Flox, Nix, and Reproducible Software Systems featuring Michael Stahnke

Flox, Nix, and Reproducible Software Systems featuring Michael Stahnke

2 Min Read

Modern software development has reached unprecedented levels of complexity, as teams navigate various operating systems, chip architectures, and cloud environments—each with unique dependency issues and version conflicts. Achieving consistent code execution across these contexts is challenging, compounded by rising concerns over software supply chain security.

Nix, a robust open-source package manager, constructs software within controlled, declarative environments, ensuring explicitly defined and reproducible dependencies. Although it’s highly regarded for reproducible builds, its complexity poses a learning curve.

Flox is a company that enhances Nix, prioritizing supply chain security and offering abstractions for a smoother developer experience.

Michael Stahnke, the VP of Engineering at Flox with prior experience at companies like Caterpillar, Puppet, and CircleCI, discusses Flox with Kevin Ball in a podcast.
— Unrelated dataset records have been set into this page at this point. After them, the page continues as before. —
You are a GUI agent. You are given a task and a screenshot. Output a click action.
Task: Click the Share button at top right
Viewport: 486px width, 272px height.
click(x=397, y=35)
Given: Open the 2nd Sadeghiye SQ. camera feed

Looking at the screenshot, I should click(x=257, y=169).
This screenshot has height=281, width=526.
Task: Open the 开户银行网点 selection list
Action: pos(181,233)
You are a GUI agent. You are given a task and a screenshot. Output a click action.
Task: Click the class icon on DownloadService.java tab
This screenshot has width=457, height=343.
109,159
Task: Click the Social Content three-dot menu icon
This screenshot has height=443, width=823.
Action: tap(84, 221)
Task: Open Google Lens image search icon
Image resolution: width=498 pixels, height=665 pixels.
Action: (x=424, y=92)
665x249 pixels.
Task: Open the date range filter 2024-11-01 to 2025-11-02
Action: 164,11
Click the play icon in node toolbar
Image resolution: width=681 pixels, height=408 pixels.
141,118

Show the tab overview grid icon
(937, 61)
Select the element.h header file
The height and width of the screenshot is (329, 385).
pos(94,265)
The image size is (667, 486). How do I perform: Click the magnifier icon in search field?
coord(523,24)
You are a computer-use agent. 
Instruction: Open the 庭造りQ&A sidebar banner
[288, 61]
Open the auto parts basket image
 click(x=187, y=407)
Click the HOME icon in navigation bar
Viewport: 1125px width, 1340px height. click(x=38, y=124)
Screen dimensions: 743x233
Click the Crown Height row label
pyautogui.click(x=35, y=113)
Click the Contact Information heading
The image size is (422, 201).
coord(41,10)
Their conversation covers building on Nix, the role of reproducibility in software security, the idea of “secure by construction,” and the impact of deterministic environments on both human and AI development.

Full Disclosure: This episode is sponsored by Flox.

Kevin Ball, aka KBall, is the vice president of engineering at Mento and an independent engineering coach. He co-founded and served as CTO for two companies, founded the San Diego JavaScript meetup, and organizes the AI inaction discussion group with Latent Space.